Research to understand and develop treatments for rare diseases is different and frequently more expensive due to the dispersed nature of the affected patients and the unusual clinical trial designs required to accommodate diseases that may only have 100-1000 affected individuals worldwide. Since many of the costs of developing a new drug are the same regardless of the prevalence of the disease it is intended to treat, but the costs of development must be recouped and profit generated by sales to a smaller number of patients in the case of rare diseases, prices of new rare disease drugs may be 10-100 times those of new drugs for common diseases in order to maintain ROI. It has been posited that personalized medicine means the “end of the blockbuster model” for drug companies. Evidence shows the opposite: rare disease medicines routinely garner over $1B in sales given the prices they can command. In fact, blockbusters have become so common that a new term has had to be coined for drugs selling multiple $BB/yr: the “megablockbuster”. There is no reason to believe that these pricing dynamics will be different for personalized medicine within the context of common diseases.

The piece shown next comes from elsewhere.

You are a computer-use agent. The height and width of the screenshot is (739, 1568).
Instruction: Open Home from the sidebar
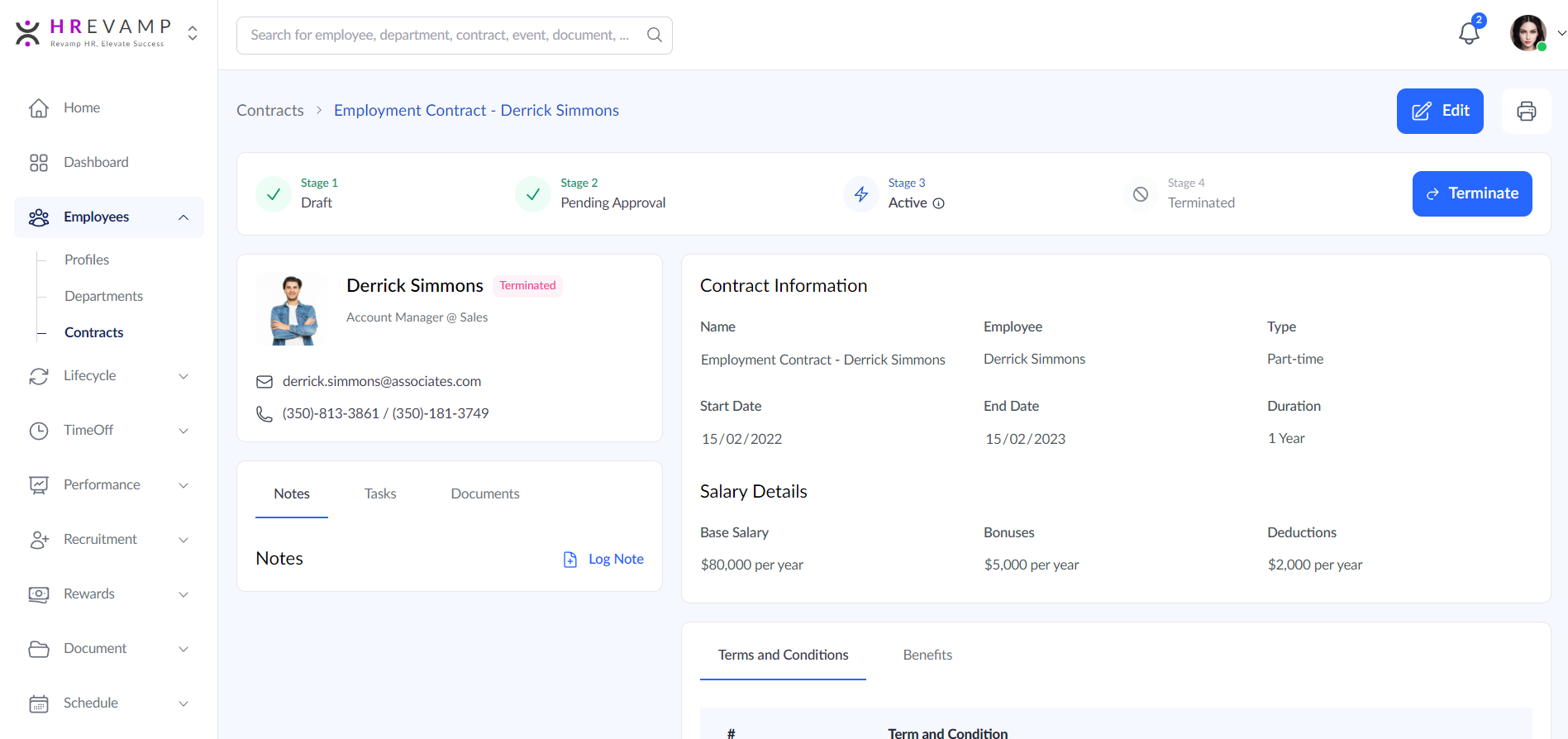tap(82, 107)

Figure 1. “Personalized Medicine” is obverse of “Rare Disease Medicine”

The figure illustrates the point, including issues of therapeutics pricing that have come to the fore so forcefully in the last decade that they have come to dominate some national agendas on drug pricing. Countries with fixed health budgets are today facing ethically difficult choices between paying for lifesaving treatment for a single child with a rare disease costing $500,000/year, and vaccinating large populations.

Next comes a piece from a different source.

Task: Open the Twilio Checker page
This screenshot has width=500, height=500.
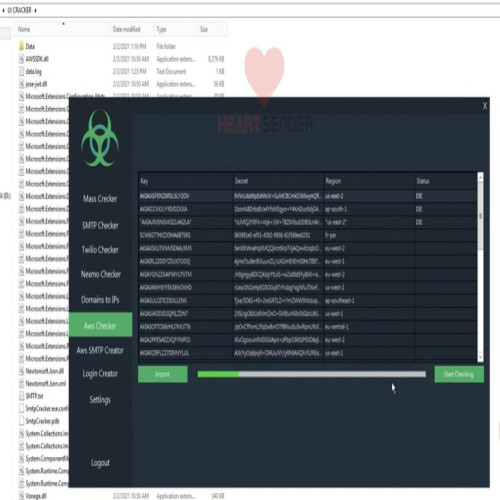Action: click(100, 250)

As such, the experience of rare diseases offers both exhilarating medical promise, and sobering operational and ethical realities, for personalized medicine. Rare disease medicine is personalized medicine – and it is just as miraculous, expensive, and ethically fraught as expected. Solutions to the myriad issues must incorporate new translational technologies that are personalized (e.g., tissue chips using iPSCs), address the relevant scientific and functional issues to decrease the cost of production of new therapeutics, and implement new operational models, including non-ROI models, to produce treatments for small populations. New personalized gene editing and gene therapy technologies, which are directed at specific genetic changes in individuals, raise additional challenges (and benefits), given that they may truly be useful for only a single person, and may only need to be administered once to provide lasting improvement, even cure. These technologies are being developed and applied in patients at a pace that is unprecedented in the history of medicine. While this is to be celebrated, society runs the risk of having the technologies applied in inappropriate, dangerous, and unethical ways, as was recently demonstrated by the reported creation of “CRISPR babies” (2, 3).

In our social media savvy era, these discussions are made even more complicated by the defining feature of personalized medicine, which is that it is personalized. Population health is anonymous, allowing dispassionate discussion based on hypothetical persons with broad public health benefits. Personalized medicine, instantiated today in rare disease medicine, is also media-friendly medicine, particularly since rare diseases disproportionately affect children. Rational discourse on ethical allocation of scarce resources or balancing the need of one ill person with the needs (or rights) of other ill persons, easily gives way to social media storms that prioritize damage control over thoughtful resolution. On one hand, this a manifestation of laudable and desirable care of individual human beings for other individual human beings. But it creates moral and ethical dilemmas that are likely to be increasingly common in the era of personalized medicine. This workshop of the Pontifical Academy of Sciences is an ideal forum for informed, mutually respectful dialogue on them.

REFERENCES

1. https://ghr.nlm.nih.gov/primer/precisionmedicine/definition
2. David Cyranoski D, Ledford, H. Genome-edited baby claim provokes international outcry. Nature 
563, 607-608 (2018), doi: 10.1038/d41586-018-07545-0
3. Editorial. The blind babymaker. Nature Biotechnology 37, 1 (2019), doi: 10.1038/nbt.4341.